Roger Melanson is a former Canadian politician, who was elected to the Legislative Assembly of New Brunswick in the 2010 provincial election, and Leader of the Opposition. He represented the electoral district of Dieppe as a member of the Liberals.

On October 7, 2014, Melanson was appointed to the Executive Council of New Brunswick as Minister of Finance, and Minister of Transportation and Infrastructure.

On September 6, 2017, in a cabinet shuffle, Melanson was named Minister of Treasury Board and Post-Secondary Education. From October 5, 2018 to November 9, 2018 Melanson served as Minister of Energy and Resource Development.
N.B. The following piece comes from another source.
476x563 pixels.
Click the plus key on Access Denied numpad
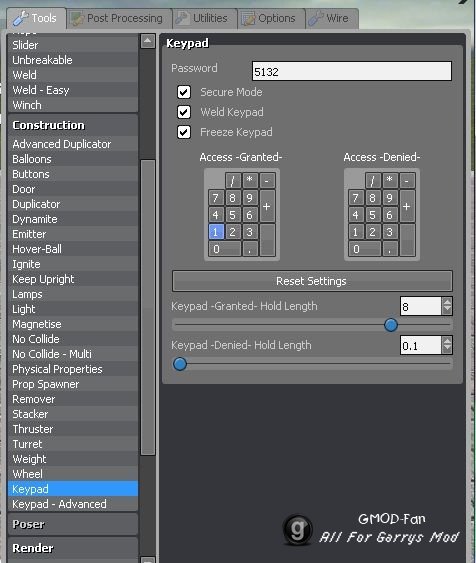pos(407,206)
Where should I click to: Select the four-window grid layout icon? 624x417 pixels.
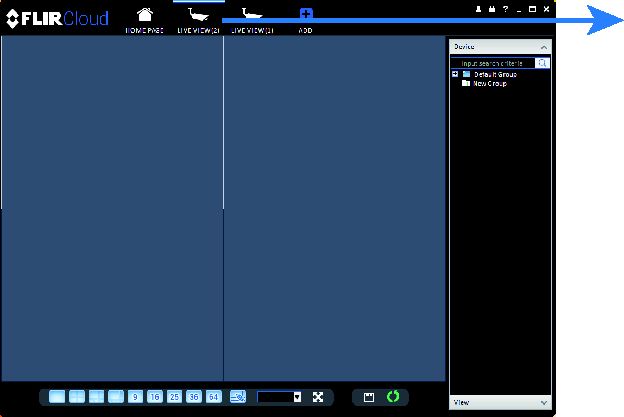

He was re-elected in the 2020 provincial election.

On September 28, 2020 he was chosen as interim leader of the opposition Liberal party of New Brunswick, replacing Kevin Vickers who had resigned following the provincial election of September 14.

He remained interim leader until August 2022, when Susan Holt won a party leadership election in which Melanson was not a candidate.

On October 13, 2022, Melanson announced that he would be departing from provincial politics after 12 years, on October 21, 2022.

References

New Brunswick Liberal Association MLAs
Acadian people
Living people
Members of the Executive Council of New Brunswick
21st-century Canadian politicians
Finance ministers of New Brunswick
Year of birth missing (living people)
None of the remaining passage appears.